Payakumbuh (RangkiangNagari) – Penjabat (Pj) Wali Kota Payakumbuh Suprayitno membantah telah memberikan Persetujuan Bangunan Gedung (PBG) di Kawasan Hutan Lindung kepada salah satu pelaku usaha.
“Tidak benar itu apa yang diberitakan sejumlah media bahwa saya telah memberikan izin pembangunan di kawasan hutan lindung. Dan saya tidak pernah membantu memuluskan pengurusan izin seseorang atau kelompok tertentu,” kata Pj Wako Payakumbuh Suprayitno, Rabu (15/01/2025).
Hal tersebut mengacu kepada SK Menteri Kehutanan Nomor 35 tahun 2013 tentang penetapanan kawasan hutan lindung di Sumatera Barat dan telah disesuaikan dengan Perda No. 2 tahun 2018 tentang RDTR dan Perda No. 5 Tahun 2020 tentang RTRW.
“Kita sudah memiliki pelayanan terpadu satu pintu yang sangat mudah diakses oleh seluruh masyarakat dan semua telah terintegrasi dengan sistem. Semuanya kita perlakukan sama dengan pemberian pelayanan yang maksimal,” ujarnya.
Kadis Pekerjaan Umum dan Penataan Ruang (PUPR) Muslim mengatakan salah satu kawasan yang dituding diberikan PBG di kawasan hutan lindung yakni persil tanah yang berlokasi di Jalan Diponegoro Kelurahan Kubu Gadang Payakumbuh Barat.
“Kawasan tersebut telah memiliki Kesesuaian Kegiatan Pemanfaatan Ruang (KKPR) No. 600 3.3.2/274/ KKPR/2024 tanggal 30 Agustus 2024,” ujarnya.

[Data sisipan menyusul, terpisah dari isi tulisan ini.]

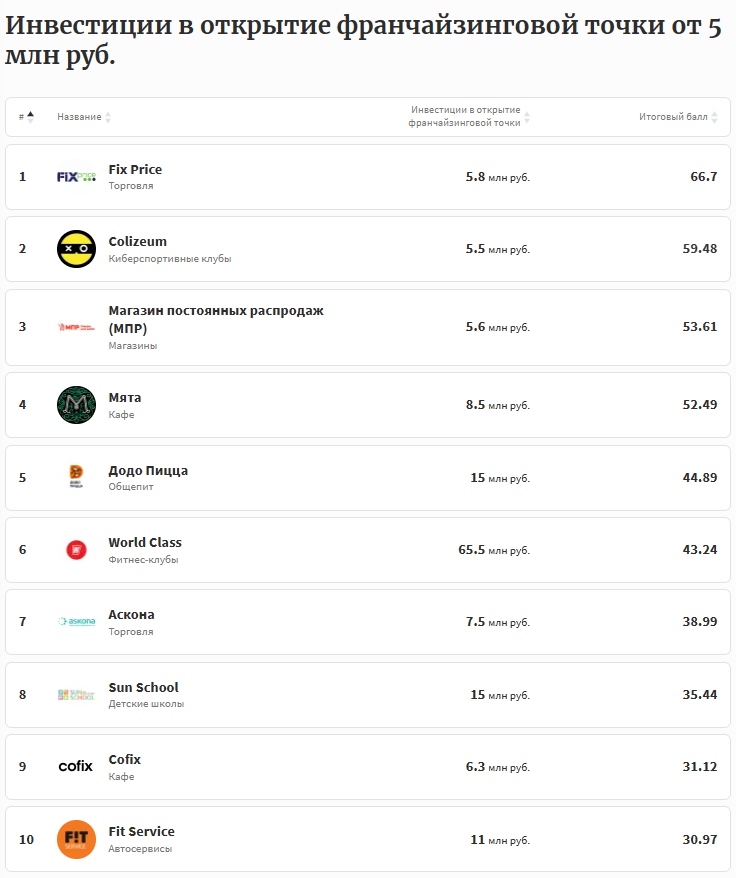736x878 pixels.
Task: Click the orange Fit Service logo
Action: [x=76, y=839]
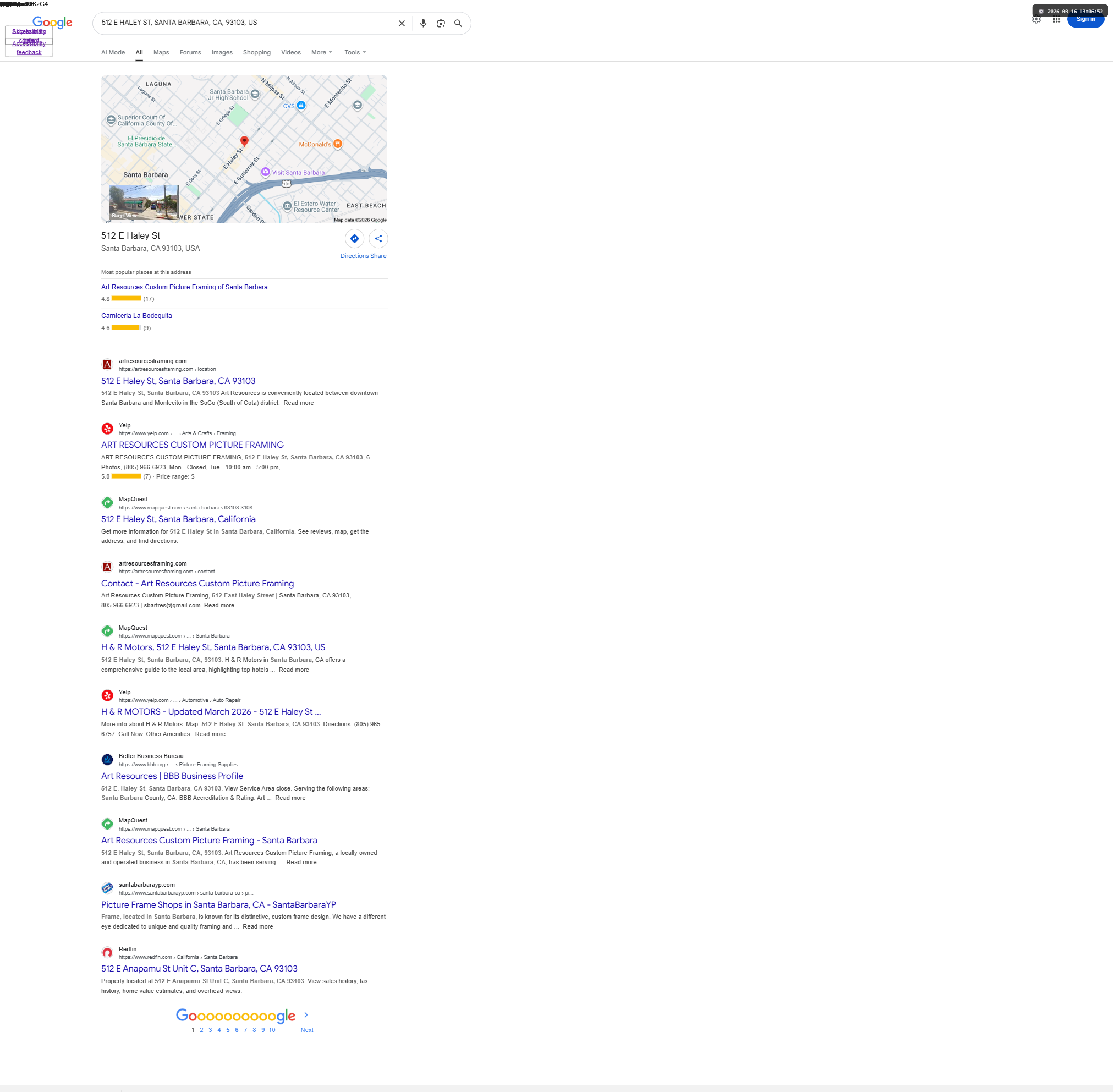Switch to the Maps tab
This screenshot has height=1092, width=1120.
tap(162, 53)
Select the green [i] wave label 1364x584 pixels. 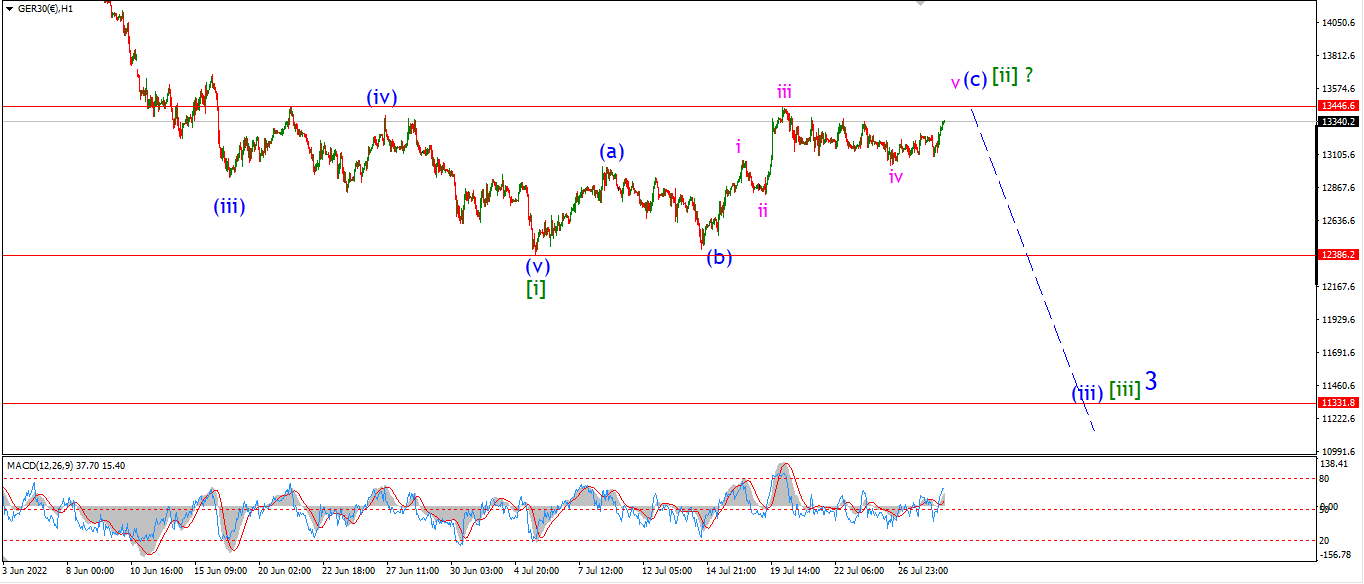(536, 289)
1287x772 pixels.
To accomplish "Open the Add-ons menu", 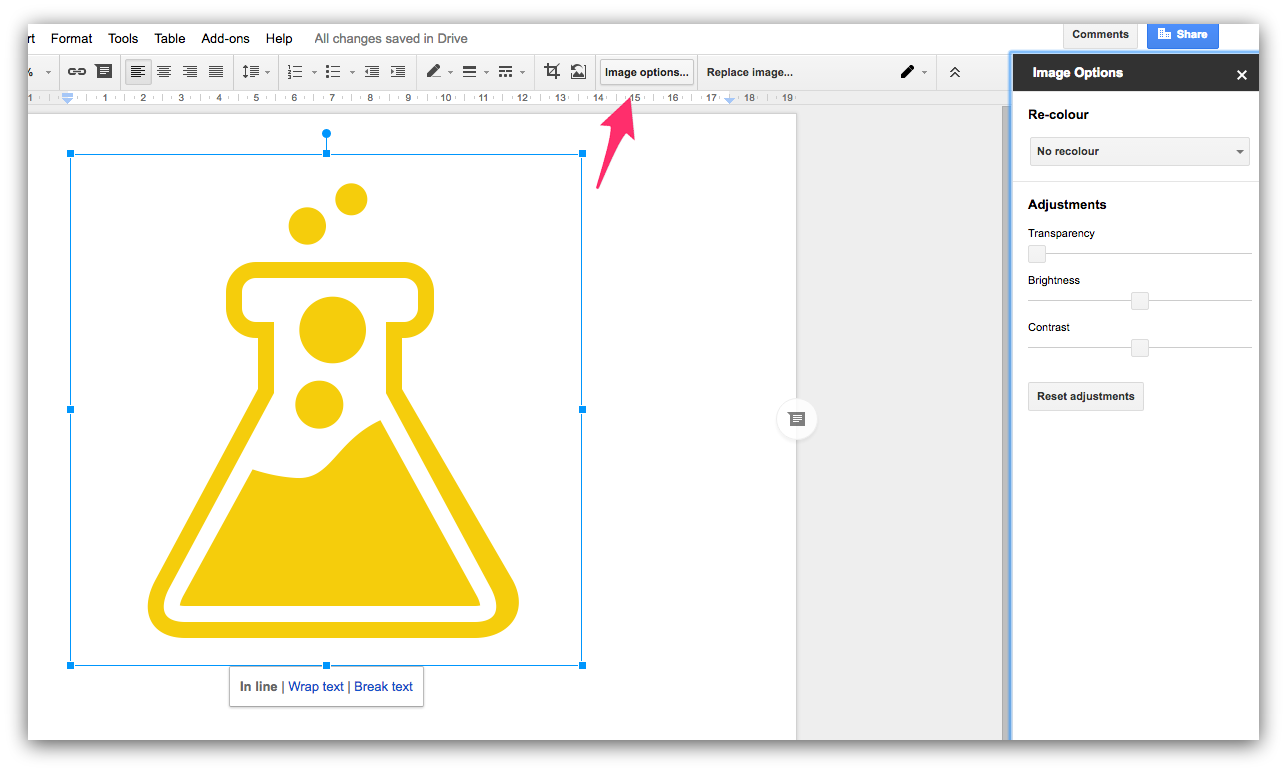I will pos(225,38).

Dijelaskannya sesuai dengan Perda No. 2 tahun 2018 dan Perda No. 5 Tahun 2020 lokasi dimaksud diperuntukkan sebagai Zona Campuran Perumahan dan Perdagangan/Jasa dengan koefisien bangunan adalah 75 persen dari luas tanah. Sehingga Kegiatan Ruko (Rumah Toko) diizinkan seluas 1.597,5 m2.
PBG yang diterbitkan dengan No. PBG-137601-18112024-34 tanggal 18 November 2024 berdasarkan rekomendasi Pernyataan Pemenuhan Standar Teknis Bangunan Gedung untuk penerbitan PBG ke DPMPTSP No. SPPST-137601-06112024-001 tanggal 6 November 2024 seluas 1.122 m2 yang lebih kecil dari luas Koefisien Dasar Bangunan (tapak bangunan) yang diizinkan.
Sementara untuk Persetujuan Lingkungan sesuai dengan Permen LHK No 4 tahun 2021 tentang Persetujuan Lingkungan, dimana luas lahan usaha dibawah 1 hektare dan luas bangunan dibawah 5.000 m2 hanya disyaratkan Surat Pernyataan Pengelolaan Lingkungan (SPPL).
Untuk SPPL, izin yang diajukan pelaku usaha sebanyak dua lantai seluas 1.410 m2, sehingga pengajuan persetujuan lingkungan cukup berupa SPPL melalui sistem OSS RBA.
“Berdasarkan itu pelaku usaha sudah memenuhi persyaratan untuk diterbitkan PBG nya sesuai dengan peraturan yang berlaku yakni pemenuhan standar teknis dan telah memiliki Persetujuan Lingkungan berupa SPPL dari OSS RBA No. NIB. 2912220054669 tanggal 13 Agustus 2024,” katanya.
Sementara itu Kadis Lingkungan Hidup Desmon Korina mengatakan bahwa dalam penerbitan SPPL pelaku usaha tersebut melakukan pengajuan melalui OSS RBA yang terintegrasi dengan Amdalnet. Sesuai dengan Peraturan Pemerintah Republik Indonesia Nomor 22 Tahun 2021 tentang Penyelenggaraan Perlindungan dan Pengelolaan Lingkungan Hidup.
“Pada pasal 65 ayat 1 SPPL bagi usaha yang dilakukan oleh Pelaku Usaha diintegrasikan ke dalam NIB dan di pasal 66 pengintegrasian SPPL ke dalam NIB tersebut dilakukan melalui sistem perizinan berusaha terintgrasi secara elektronik,” ujarnya.
Sekretaris Dinas Lingkungan Hidup Delni Putra membantah memberikan keterangan bahwa pelaku usaha tidak mengurus persetujuan lingkungan.
“Saya menjelaskan bahwa pengurusan SPPL pelaku usaha dilaksanakan melalui OSS RBA yang terintegrasi Amdalnet, jadi semua terintegrasi dari sistem.” ungkapnya.